I can’t help doing one more thing with these generating functions, especially since we haven’t seen much interaction between the numbers $V_{m,n}$ and $U_{m,n}$. Let’s try dividing their generating functions. We know that $V_{m,n}$ is at least as large as $U_{m,n}$, so we’ll divide $g_m$ by $f_m$: \[ \frac{g_m}{f_m} = \frac{(1-x)\cdots(1-x^m)}{1-x-\cdots-x^m}\text. \] What could the coefficients of this generating function represent? Loosely speaking, they carry the information about the number of compositions (with no part greater than $m$) that is not contained in the number of partitions. That’s fairly vague, so let’s consider the case $m = 2$. We calculate \[ \frac{g_2}{f_2} = \frac{(1-x)(1-x^2)}{1-x-x^2} = 1 + \frac{x^3}{1-x-x^2} = 1 + x^3 g_2 \] which gives us the factorization $g_2 = f_2\big(1 + x^3 g_2\big)$, or $g_2 = f_2 + x^3 f_2 g_2$. Equating coefficients of the power series yields the relation \[ V_{2,n} = U_{2,n} + \sum_{k=0}^{n-3} U_{2,k} V_{2,n-3-k}\text. \] This equation has a sensible meaning. Recall that a partition of $n$ can be thought of as a composition (a sum of positive integers summing to $n$) in which the terms are non-increasing. (For example, $2 + 2 + 1 + 1 + 1$ is a partition of $7$, but $2 + 1 + 1 + 2 + 1$ is not.) The right-hand side of the last equation splits the number of compositions into the number of partitions $U_{2,n}$ and the number of non-partitions. If we are only allowing terms equal to $1$ or $2$, then a composition that is not a partition must have a $1$ followed by a $2$ somewhere in its expression. In poetic terms, we can think of $1$ and $2$ as short and long syllables, and $n$ as the number of beats in a line. We sort compositions by where the first appearance of $1 + 2$ occurs. Everything before that in the sum is non-increasing; say this takes $k$ beats (this is the $U_{2,k}$ factor in the sum on the right). Then we have $1 + 2$, which accounts for $3$ more beats, and finally the remaining $n-3-k$ beats can be subdivided in any manner using shrot and long syllables (which is what the $V_{2,n-3-k}$ factor counts).
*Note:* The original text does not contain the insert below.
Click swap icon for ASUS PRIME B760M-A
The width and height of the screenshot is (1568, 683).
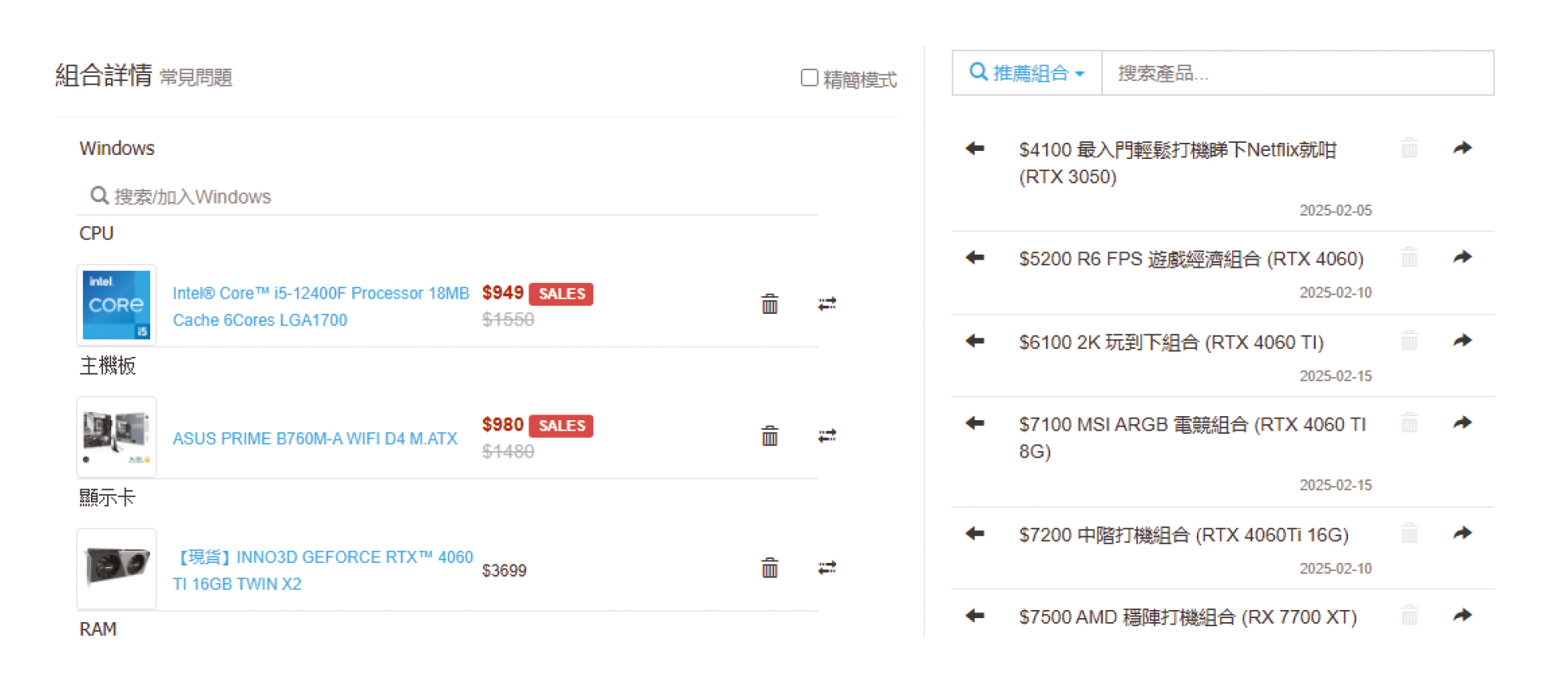827,436
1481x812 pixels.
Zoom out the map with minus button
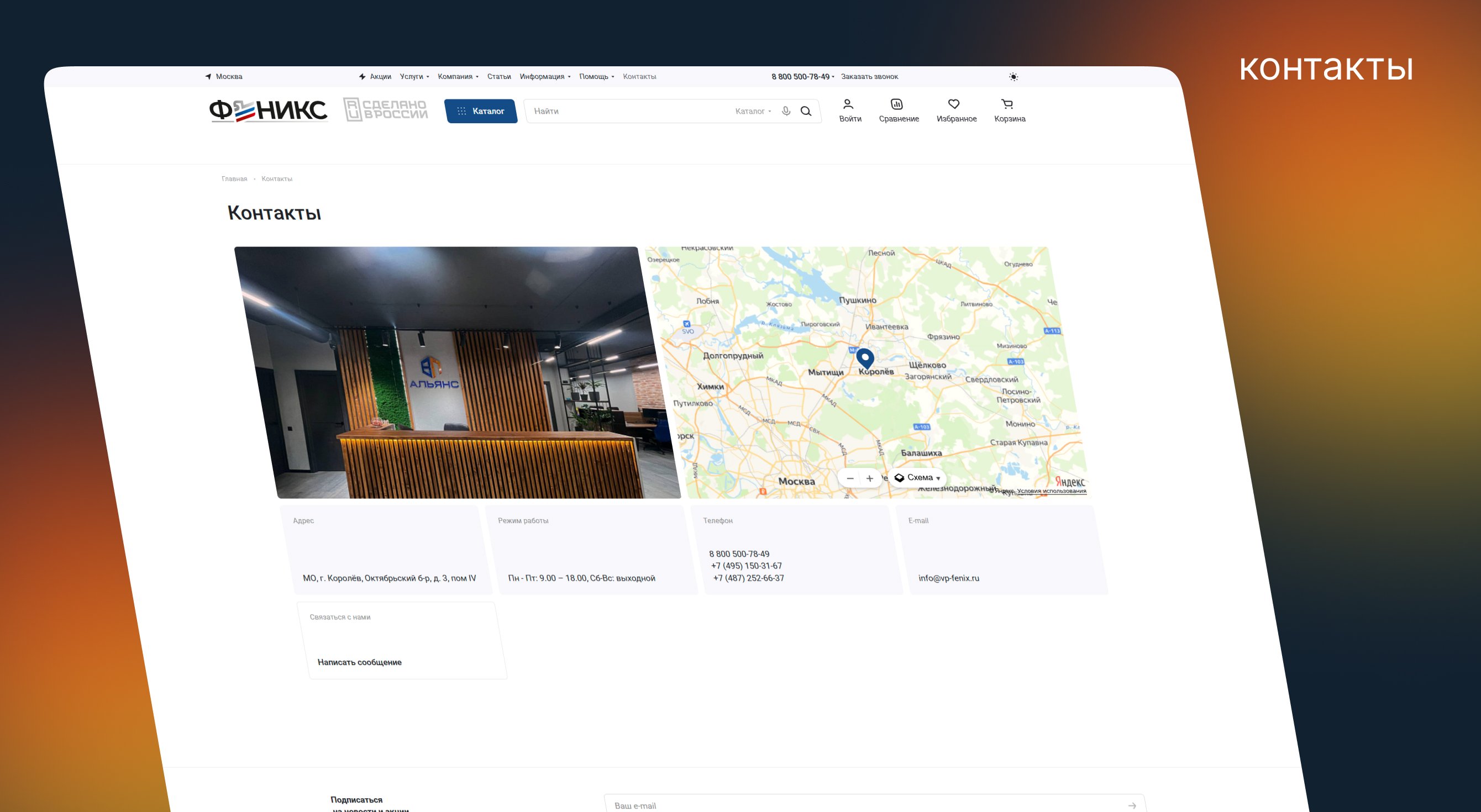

The sequence of coefficients for $g_4(x)/f_4(x)$ begins \[ 1,\;0,\;0,\;1,\;2,\;5,\;8,\;16,\;30,\;58,\;113,\;217,\;418,\;\dots\text. \] As of this writing (May 2022) this sequence does not appear in the OEIS (should I submit it?). However, the sequence of coefficients for \[ \frac{g_\infty}{f_\infty} = 1 + x^3 + 2x^4 + 5x^5 + 9x^6 + 19x^7 + 37x^8 + 74x^9 + 148x^{10} + \cdots \] does appear, as A178841, which counts “the number of pure inverting compositions of $n$.” These seem to be related to a basis for the algebra of quasisymmetric functions as a module over the symmetric functions. So there’s something deep and important going on with these quotients!
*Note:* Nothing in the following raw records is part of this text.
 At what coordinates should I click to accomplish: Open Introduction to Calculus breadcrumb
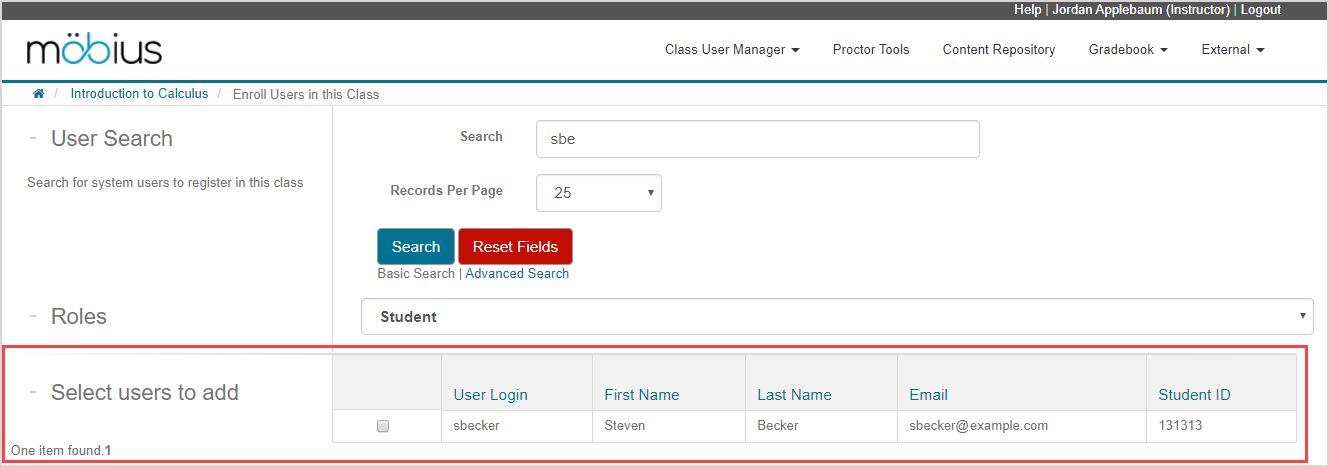[139, 94]
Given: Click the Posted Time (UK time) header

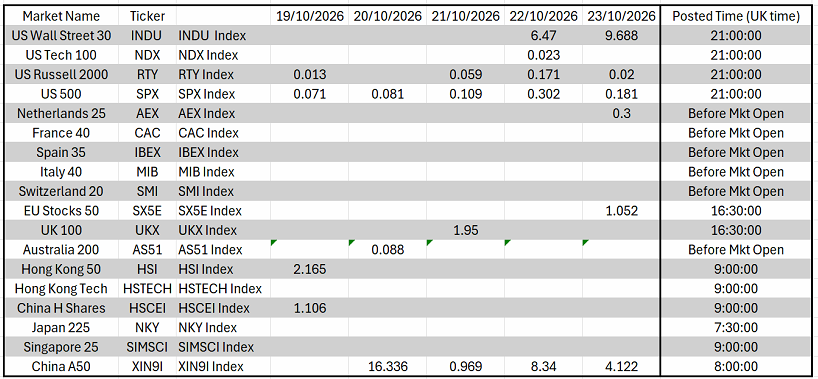Looking at the screenshot, I should tap(736, 16).
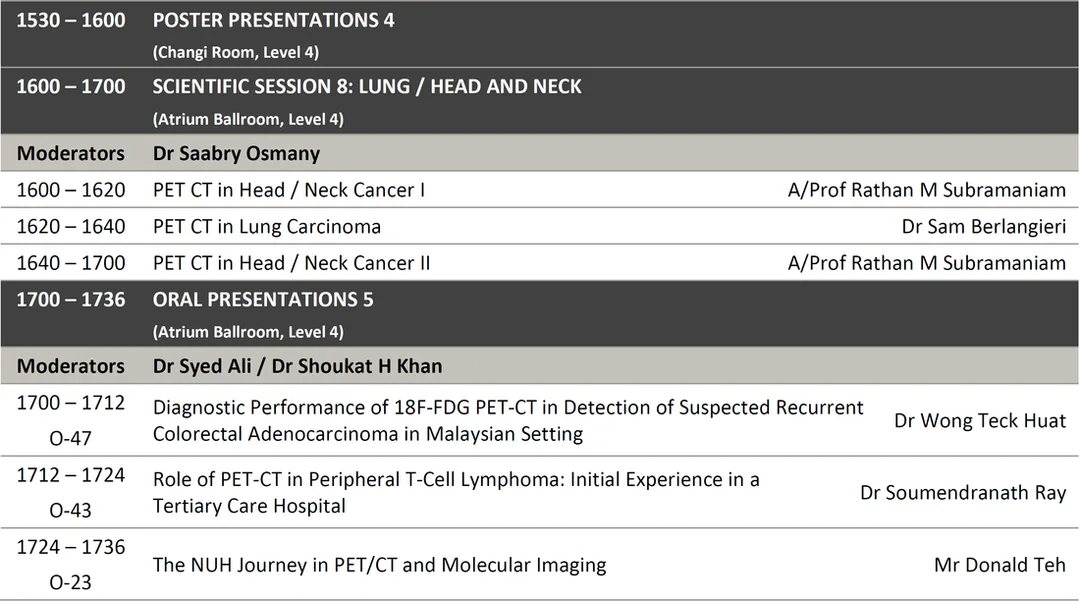
Task: Select moderators Dr Syed Ali / Dr Shoukat H Khan
Action: click(298, 366)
In case it isn’t obvious from this post, I’m still learning about generating functions, and I’m kind of in awe of them. It’s entirely possible that everything in this post appears among the exercises of some book on combinatorics. (Certainly most of them are mild generalizations of facts that can be found in the OEIS.) One of my summer activities may be to finally get through Herbert Wilf’s book generatingfunctionology (the second edition is available for free download at the link).